Golgari Thug: Just a nice dredger that has some random utility that matters sometimes if you ever cast him.

The Payoff

But what’s the point of milling yourself so much? What’s the payoff?  These are what we are attempting to mill:

Prized Amalgam: He’s a 3/3 that comes back whenever a creature enters from your graveyard.  Your Bloodghasts and Narcomoebas ensure that he triggers frequently.

Bloodghast: Comes back from the graveyard every time you play a land, with fetchlands and Life from the Loam, it’s but a certainty that you’ll hit your land drops.  As a bonus he also gets haste if your opponent is at less than 10 life.

Narcomoeba: Comes into play off of your Dredge and other milling effects.  He triggers Prized Amalgam and is a 1/1 flier for free.  Not bad.

The Enablers

The enablers are the cards that get the Dredge train out of the station to begin with.  So what are the enablers?  Mostly looting effects:


Faithless Looting: Ideally we use this when our Dredge cards are already in the graveyard, but frequently we use it just to get our first dredgers in the yard and make sure we get our second land so we can flashback Conflagrate later in the game.

Cathartic Reunion: This card really changed the game for the deck as it lets us discard the dredgers that we have in hand as part of the cost and then use their Dredge ability when we draw to mill ourselves.  This is one of the best cards in our deck.

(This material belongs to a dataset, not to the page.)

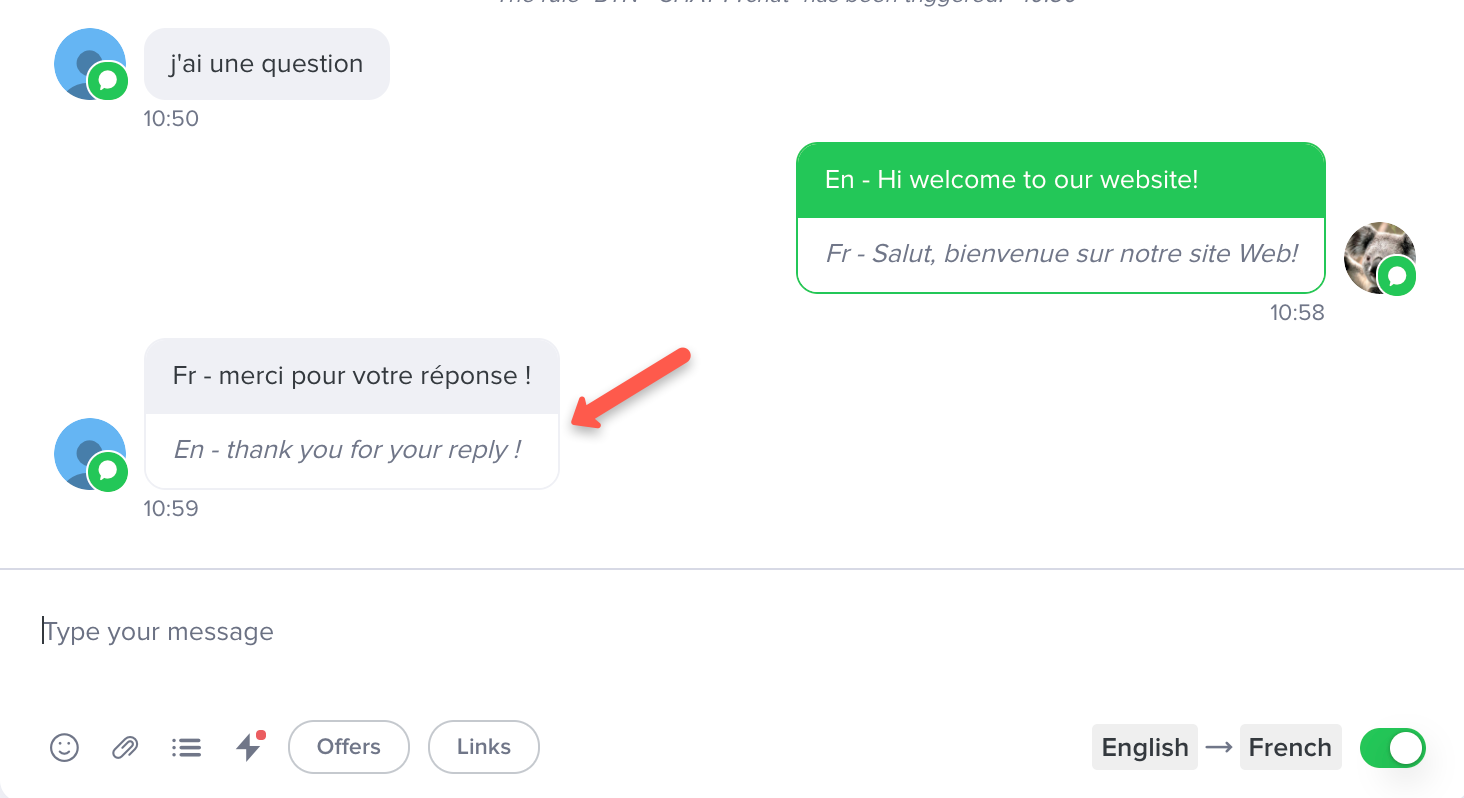Click the Links button
This screenshot has height=798, width=1464.
pyautogui.click(x=484, y=747)
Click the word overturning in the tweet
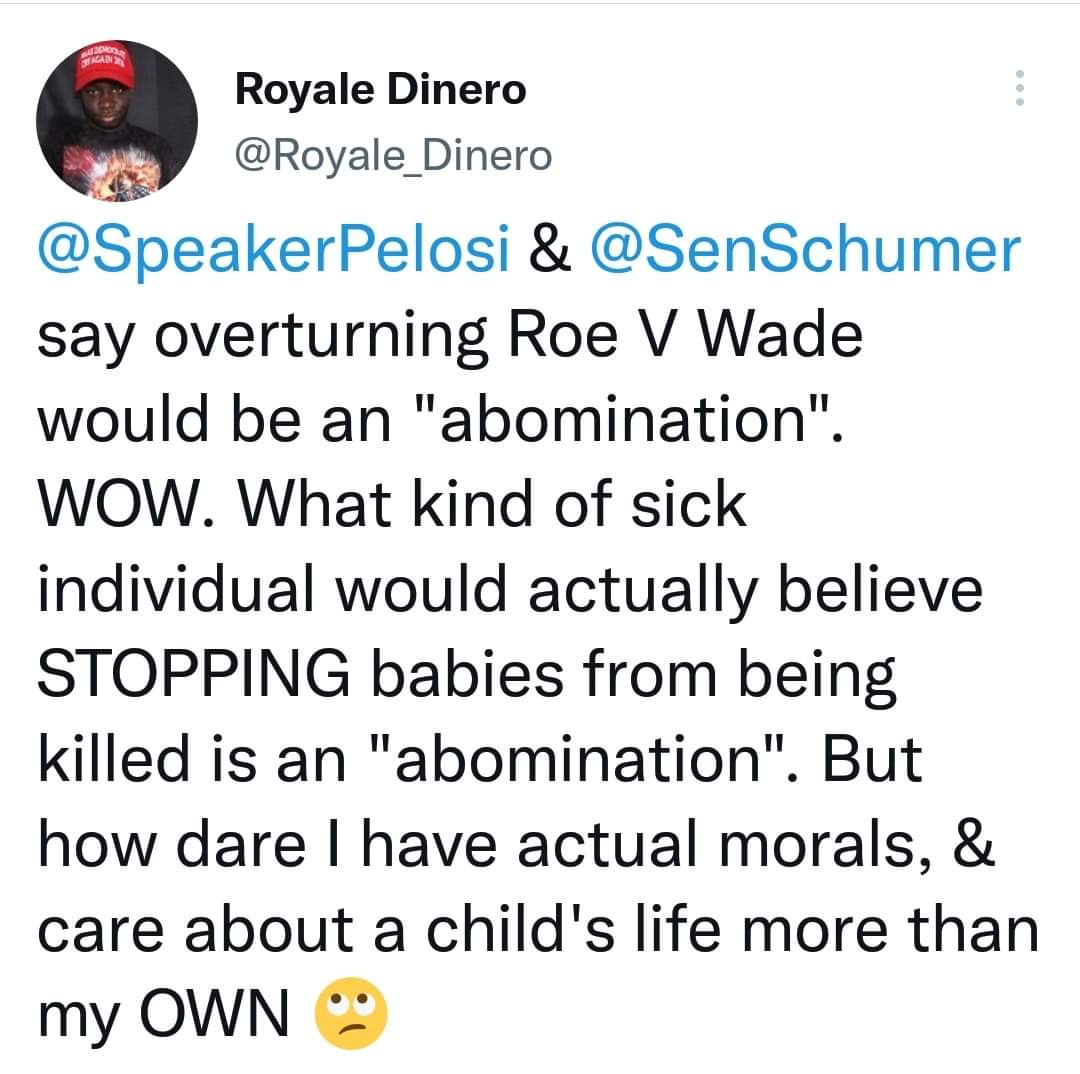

Shriekhorn:  This might seem like a bit of a weird inclusion, but in most matches it’s guaranteed to mill 6 cards for a single mana.  Granted, it’s over three turns but it’s still a very efficient rate.  There are a few cards that have fit into this slot over the years, like Insolent Neonate.  More recently though with the Vengevine lists, it was Stitcher’s Supplier.  But with the inclusion of Creeping Chill, and no simple way to sacrifice our Stitcher’s Supplier, Shriekhorn is the obvious winner of the three.

Conflagrate: This is our finisher.  Utilizing the cards we get from dredging all the time as well as casting life from the loam, we can fireball our opponent’s board away to clear the way for our attackers or just throw it at their face.

The List


With the inclusion of Creeping Chill I think that the deck’s already high game 1 win percentage goes up even further, making it hard for opponents to race the deck with the incidental life gain.  While the burn matchup wasn’t really a problem before, it certainly isn’t now.  The deck I think gained a lot of ground as it gained a little more resilience to graveyard hate in this current incarnation as by the time they can cast Rest in Peace, much of your damage has already been dealt.